AUSTIN (KXAN) — This week, Travis County hit a record number of COVID-19 deaths in one day: 17. Some who work in Austin’s funeral industry say they’re dealing with more grieving families than ever before.
Richard Avila said it’s the busiest he’s been in his 25-year career.
“It’s one after another after another,” said Avila, owner of Tranquil Mortuary Services, LLC. “We transport, pick up deceased for funeral homes, wherever it is that they’ve passed — whether it’s the hospitals, nursing homes, if we have to pick up at the medical examiners office.”
Normally he says that’s about 10 people per day. Now, it’s 15 — most of them COVID-19-related deaths.
He works with 17 funeral homes, mostly in Travis County but also in Williamson and Hays Counties.
“Out of those, how many would you say are at capacity right now and are asking you to hold bodies until they can get them?” asks KXAN’s Tahera Rahman.
“All of them,” Avila replied. “Every day, it’s different — some of them are at capacity one day and other ones aren’t, and some of them might have a space for one or two.”
Avila has two full fridges and is picking up another one on Friday.

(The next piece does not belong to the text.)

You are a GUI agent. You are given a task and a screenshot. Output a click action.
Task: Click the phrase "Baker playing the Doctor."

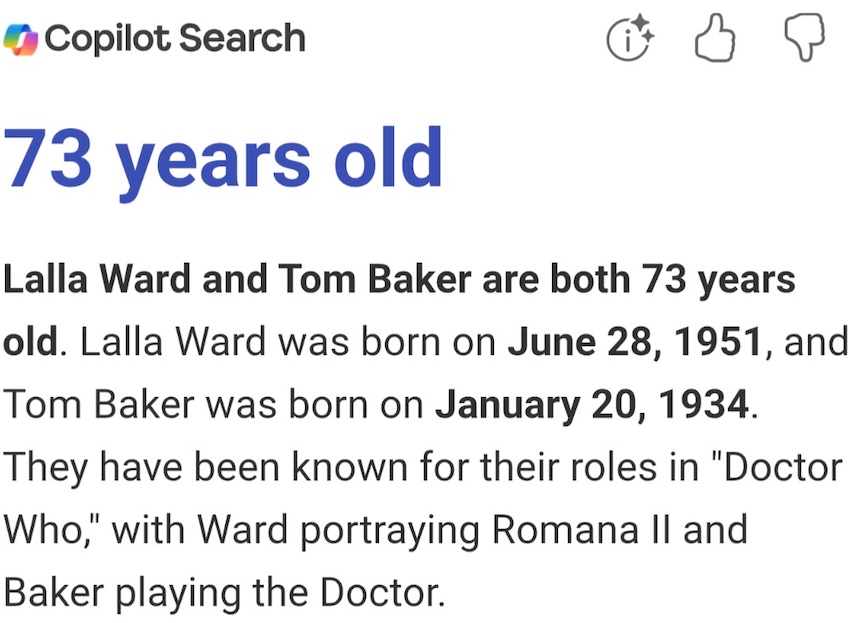[223, 592]
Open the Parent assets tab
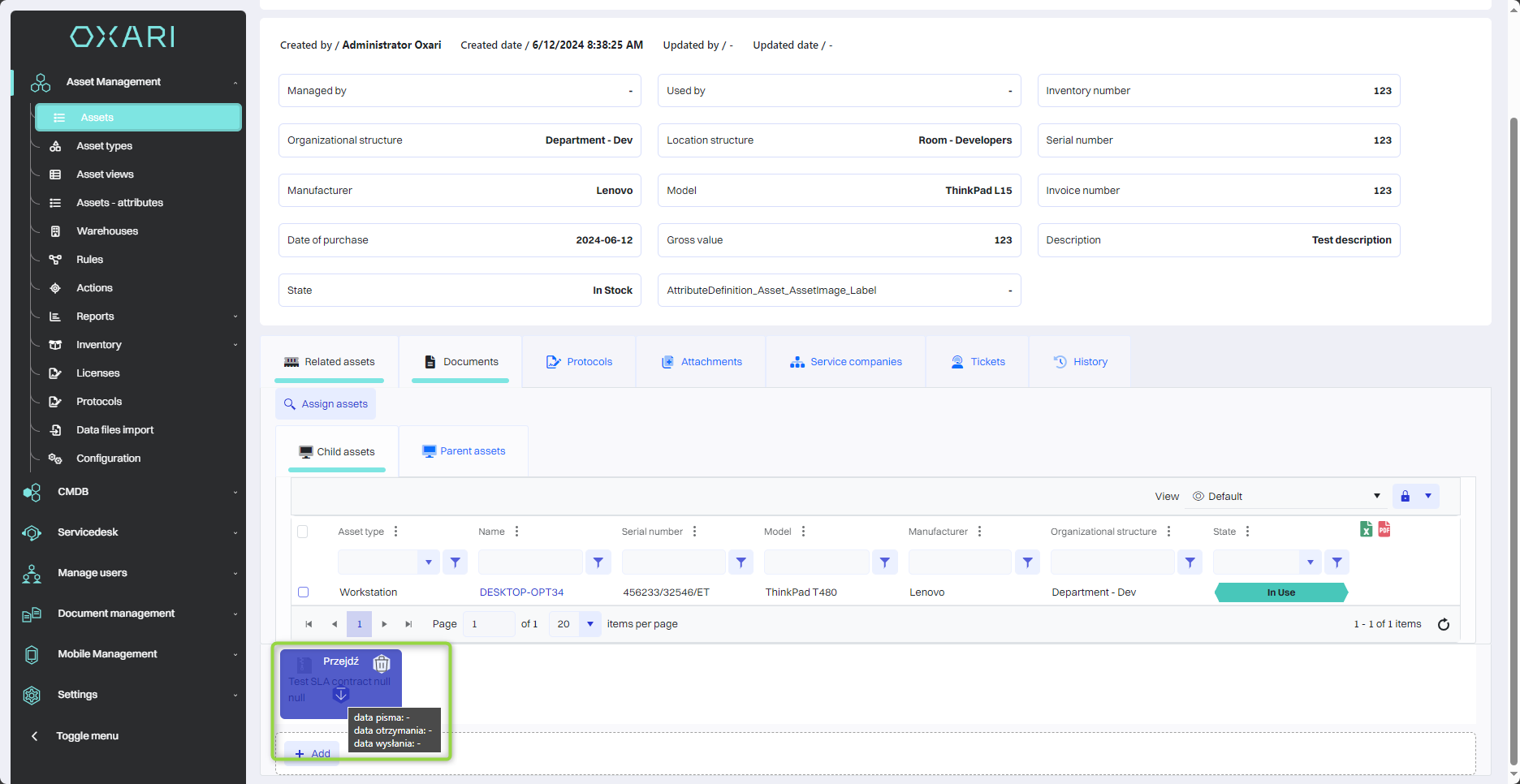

He’s also loaning a mobile fridge from Green Cremation.
“I know that that unit he can use, frankly, for other funeral homes,” said Eric Neuhaus, owner of Green Cremation in Austin.

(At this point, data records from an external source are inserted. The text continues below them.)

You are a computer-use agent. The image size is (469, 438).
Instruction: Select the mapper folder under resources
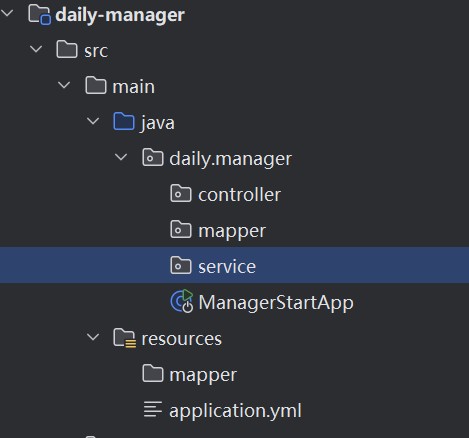(203, 375)
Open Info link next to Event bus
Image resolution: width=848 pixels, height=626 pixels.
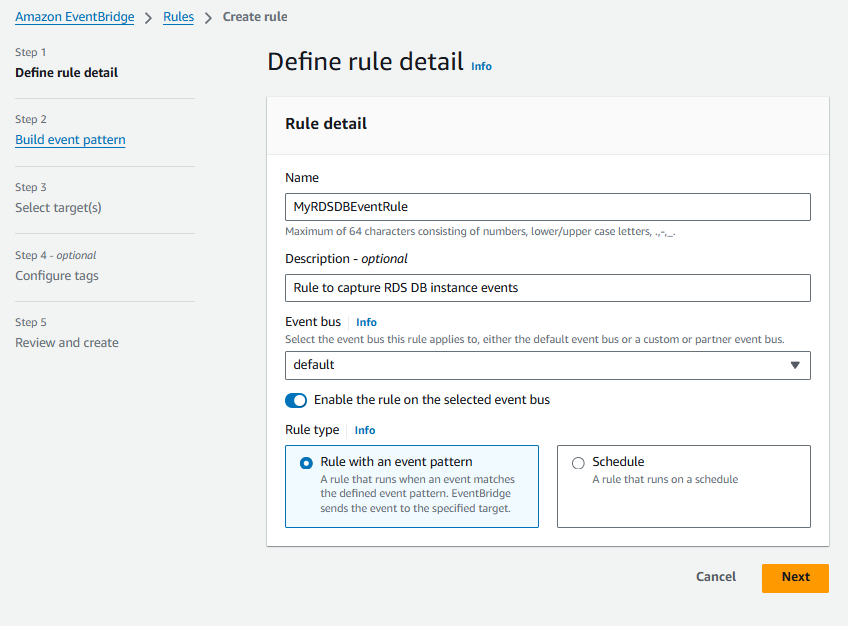point(366,322)
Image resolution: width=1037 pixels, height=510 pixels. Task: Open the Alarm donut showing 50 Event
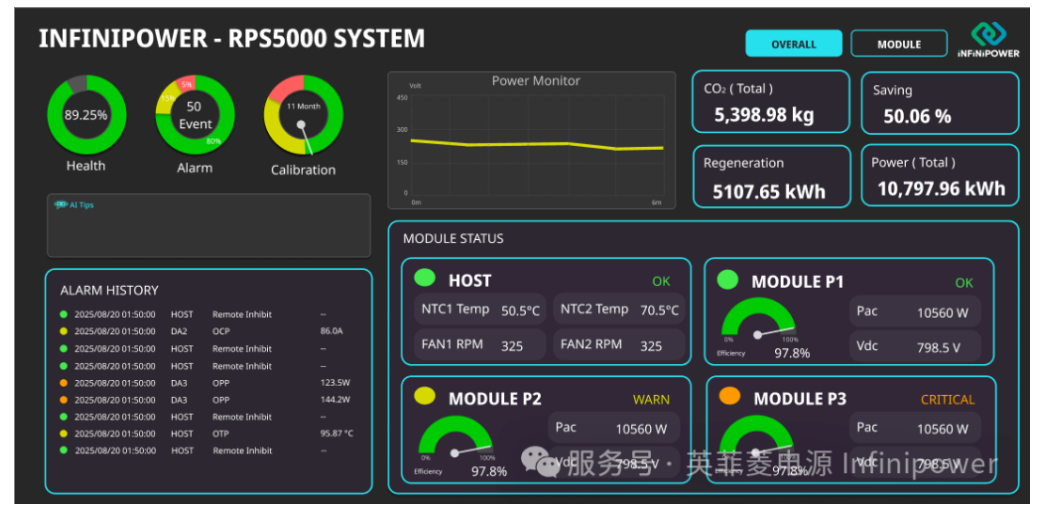[195, 114]
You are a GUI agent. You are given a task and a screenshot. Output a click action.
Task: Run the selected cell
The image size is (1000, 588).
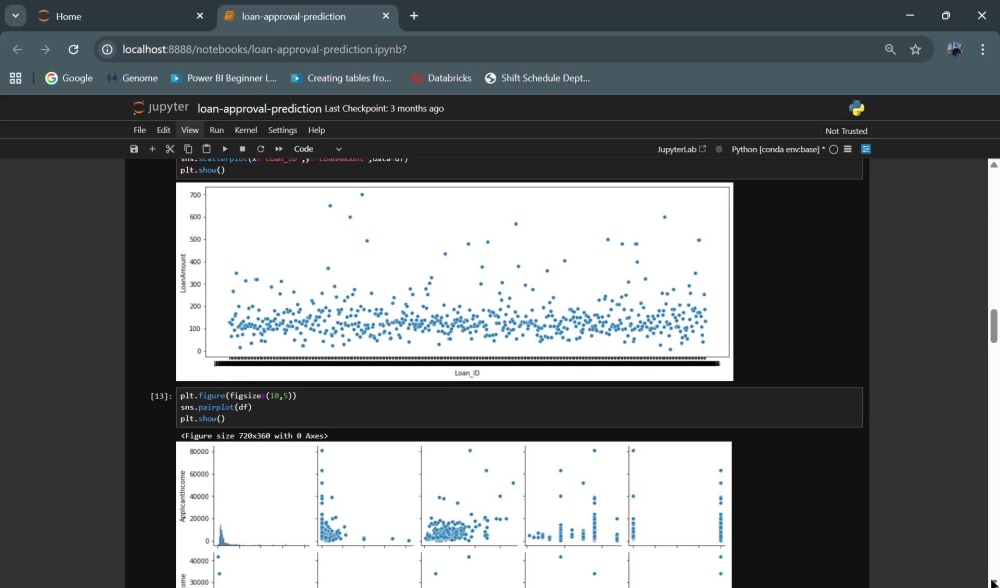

Neuhaus said they tripled their capacity over the summer.
“Right now, we’re probably about eight or 10x over where we were a year ago. Compared to where we were in July of 2020, we’re about four to five-x over that,” Neuhas said.
The numbers caused some businesses to temporarily close this week, like Affordable Burial and Cremation Service in Austin, which posted the pause to its Facebook page on Monday.

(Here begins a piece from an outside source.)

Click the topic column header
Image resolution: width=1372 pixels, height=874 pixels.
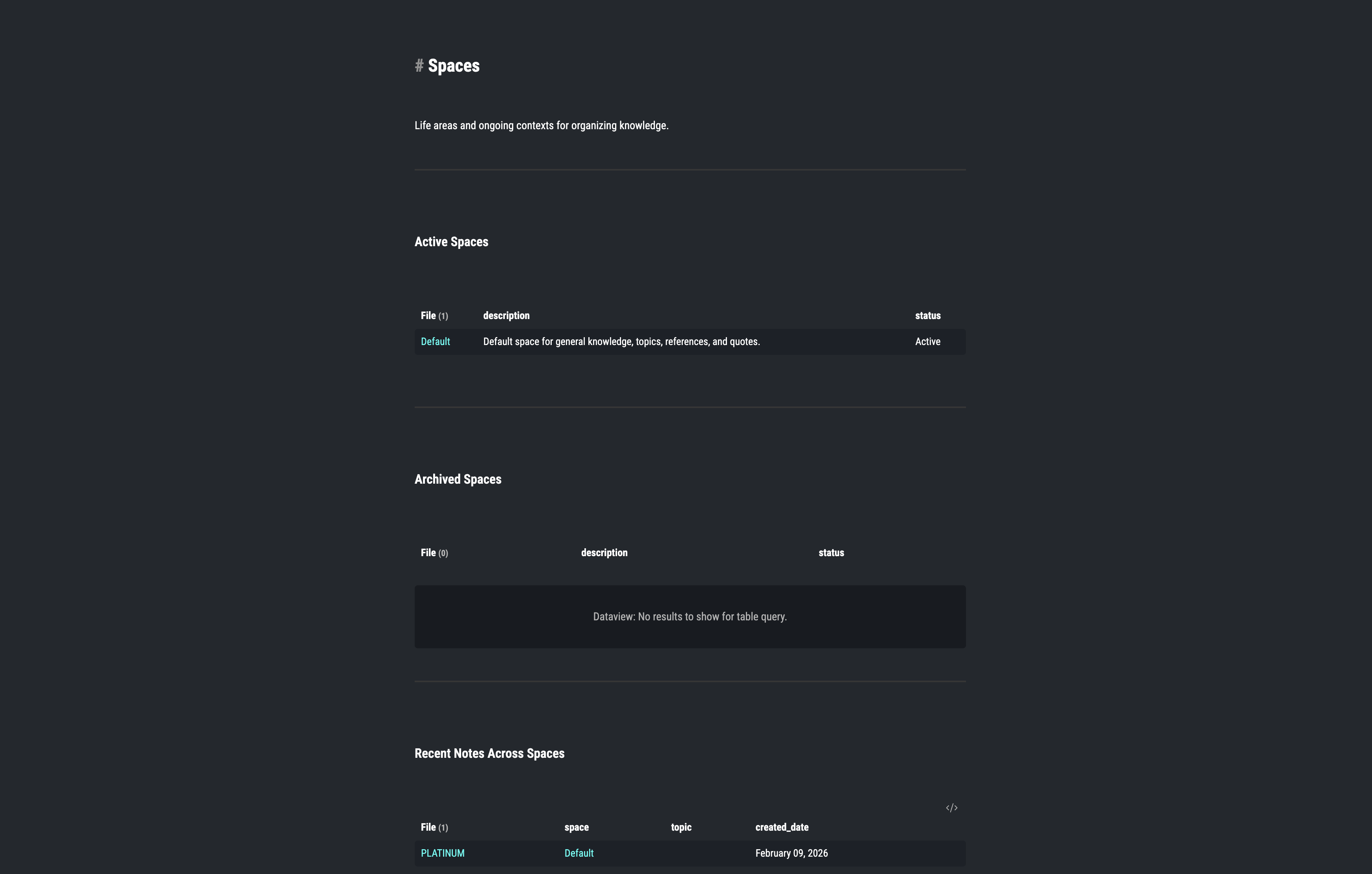pos(681,827)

On Wednesday, the business said they were able to “resume limited operations.” Neuhaus said so far, Green Cremation has been able to keep up.
He said two other factors are contributing to the increase in services that he’s seeing in cremation: He said winter months typically have higher death rates, and COVID-19 restrictions on gatherings and funeral services have more people opting for cremations.
Neuhas and Avila hope the surge drops in the next couple months. Until then, Avila and his team are on call 24 hours a day.
“We’re averaging — and this is without exaggeration, probably — maybe two hours rest. Not at night, but during a 24-hour period. If we can get 30 minutes here or there… We’ll take it,” Avila said.